Калерия Владимировна Савина язвительно сказала своему поклоннику, октябристу Коломейцеву:
— Надеюсь, Виктор Михайлович, вы не будете возражать против того, что от октябрьского манифеста сейчас и следа не осталось?
Коломейцев молча потупился и беспомощно развел руками, предоставляя каждому понимать этот жест по-своему: директору реального училища нельзя рисковать, играя в либерализм, у него нет савинских миллионов.
…К монастырскому кладбищу рабочие со станции и городских предприятий начали стекаться сразу же после гудка. Члены комитета подпольной организации, подходя по одному, собрались, когда было не менее тысячи человек.
Валериан Касаткин пришел вместе со Степанычем. Они подошли к группе, в которой стоял Вавилов. Взглянув на Касаткина, тот с огромным трудом скрыл свое изумление.
«Опять Ястребов! Да ведь его же сослали в Каинск, — думал он. — Бежал, значит, и скрывается в Петропавловске. У кого же он ночует? Вот бы кого прихлопнуть! Но как выследить?»
После долгого размышления провокатор решил не показывать
Первым, как ожидал Константин, выступил студент. Он начал с сообщения об аресте представителя области, затем перешел к убийству Раисы Бенцон, бессмысленным арестам, ссылке участников забастовки.
— …Издыхающий зверь кидается особенно яростно. Реакция свирепствует, товарищи, но мы противопоставим слепому бешенству стойкость, выдержку, организованность. И мы победим! Победа близка, мы это знаем, и никакой разгул реакции нас не испугает. На место каждого выбывшего бойца пусть станут десятки, сотни новых борцов за свободу. Рабочий класс должен сплотить вокруг себя всех тружеников, и тогда придет час гибели угнетателей, час нашей победы! — с подъемом, горячо закончил он.

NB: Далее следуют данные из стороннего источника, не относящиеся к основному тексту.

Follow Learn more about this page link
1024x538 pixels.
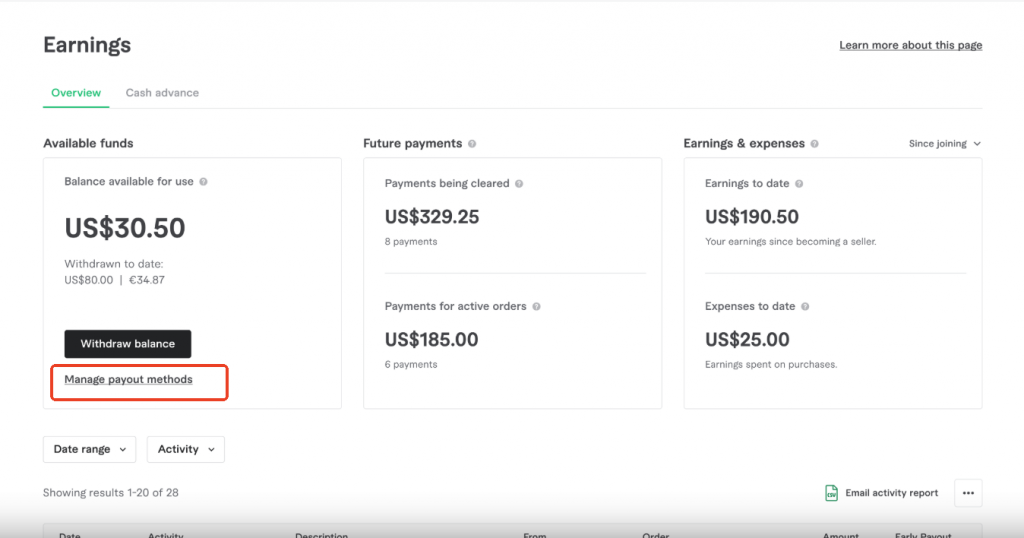910,45
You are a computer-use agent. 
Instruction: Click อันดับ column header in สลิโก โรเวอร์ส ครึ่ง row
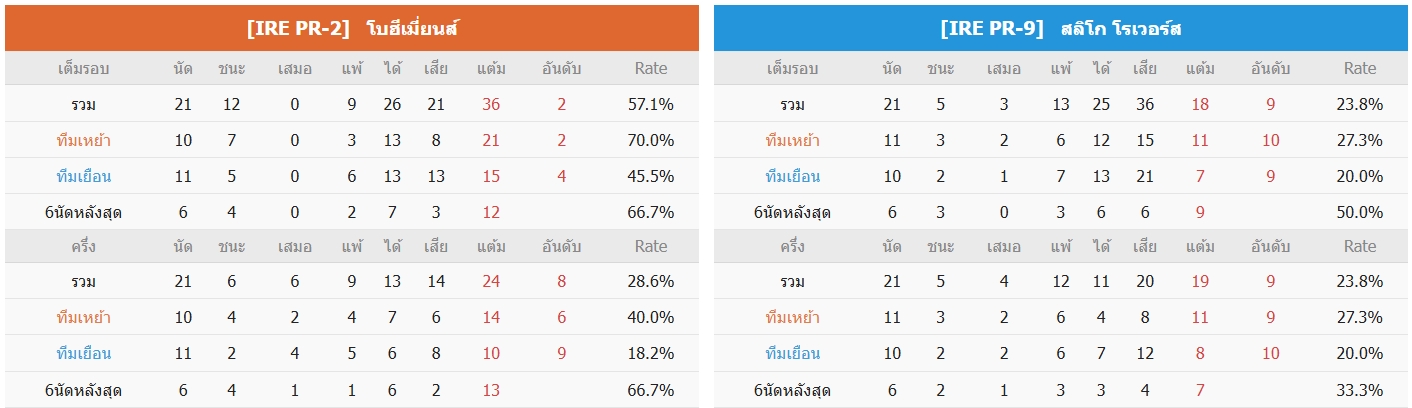pyautogui.click(x=1270, y=246)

Вавилов, внимательно слушавший выступление, переводил взгляд с одной группы рабочих на другую и всюду видел горящие глаза, взволнованные лица, крепко сжатые кулаки.
«Что, если он прав? — думал Вавилов, чувствуя неприятный холодок во всем теле. — Надо найти Клинца и направить его по следам Ястребова. А потом придется выступить», — решил он и, обернувшись к стоящему рядом с ним железнодорожнику, спросил:
— Ты будешь выступать?
— Нет, сейчас Котлицын будет говорить о работе профсоюза, — ответил тот.

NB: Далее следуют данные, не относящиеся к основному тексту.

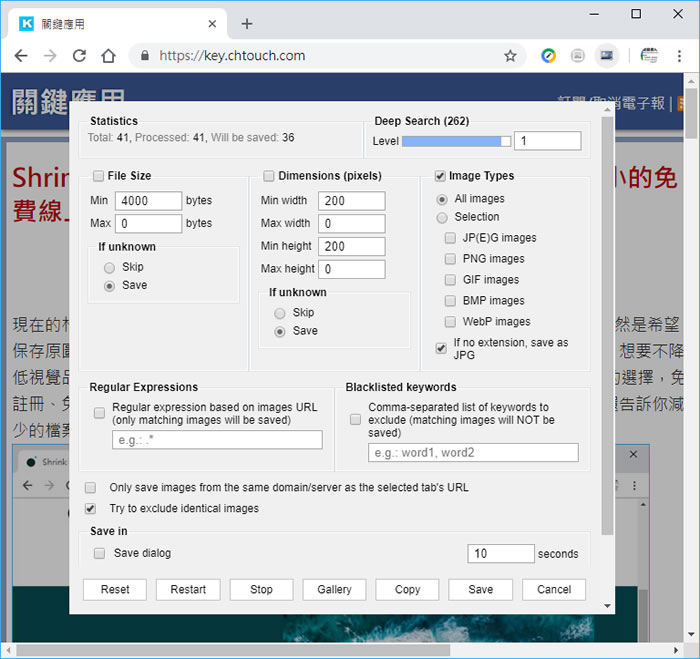
Task: Click the colorful circular extension icon
Action: [548, 56]
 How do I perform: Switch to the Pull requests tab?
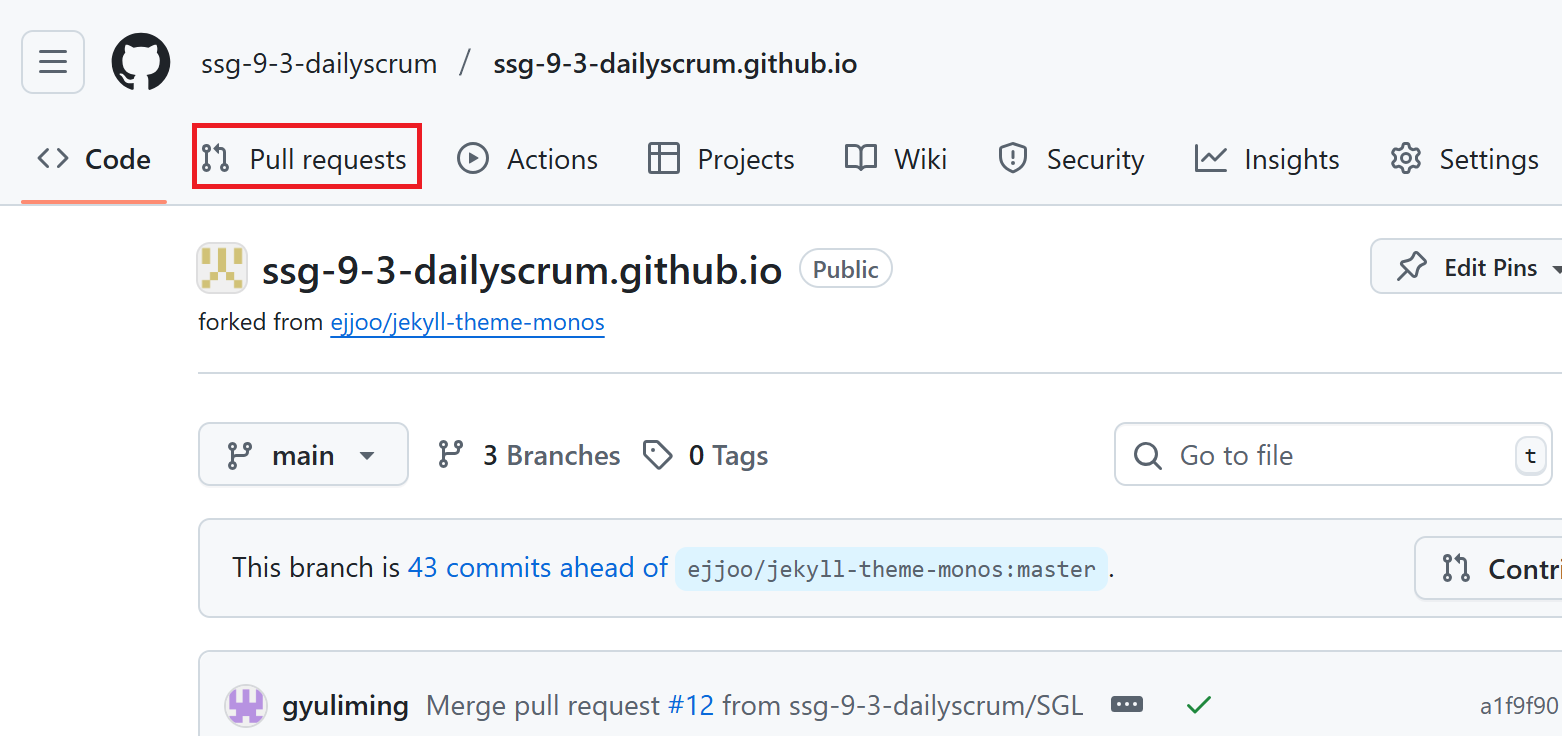(306, 158)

— А я хочу сказать несколько слов. Понимаешь, душа горит! Как он говорил, а! — восторженно бросил Вавилов и начал продвигаться вперед, но, замешкавшись в толпе, проворно пошел на левый край, где должен был ждать Клинц, в последний год ставший его «правой рукой» по шпионской работе не только в депо.

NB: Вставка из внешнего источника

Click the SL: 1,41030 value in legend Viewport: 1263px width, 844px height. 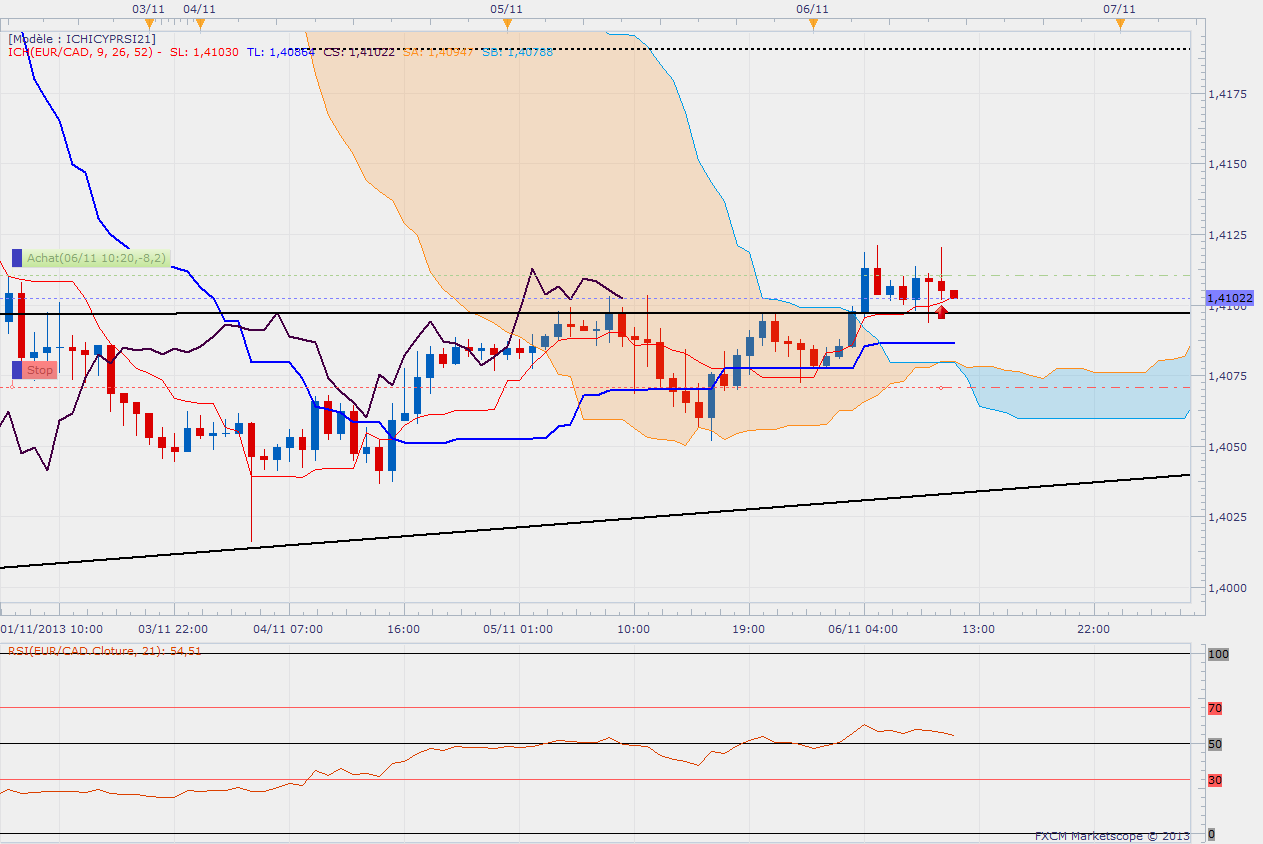204,52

— Ты знаешь первого оратора? — строго спросил он.
— Касаткин, из Омска.
— Проберись к нему, потом проследи, куда пойдет, и зайди ко мне, — шепотом распорядился «Верба» и, оглянувшись, двинулся к центральной группе.
— Степаныч, я тоже хочу выступить. Столько напутал прошлый раз, хочется в этом признаться всем, — взволнованно сказал он Мезину. — Пусть все знают: для меня, как и для всех, одна дорога — та, о какой говорил… — Он оглянулся на стоящего сбоку Валериана.
— Касаткин, хочешь сказать? — чуть заметно улыбаясь, подсказал тот.
— Я не знал твою фамилию, товарищ Касаткин, но понял все, что ты сказал, — скромно отозвался Вавилов.
— Что ж, выступи! Ты ведь уже отказался от меньшевистских взглядов, но, возможно, некоторые из городских рабочих еще не знают об этом, — согласился Валериан.
И Вавилов выступил. Говорил он с огоньком, беспощадно раскритиковал свои прошлые выступления, призывал всех быть готовыми по зову большевиков с оружием в руках добывать свободу. Пробираясь среди рабочих, он чувствовал, что их настроение изменилось в его пользу. «Я еще верну себе былой авторитет… увы, под маской большевика», — подумал Константин иронически. Пока главное сделано, доверие возвращено, и Клинц, он видел, вертится кругом Касаткина. Поимка такой птицы обрадует шефа и сделает его щедрым.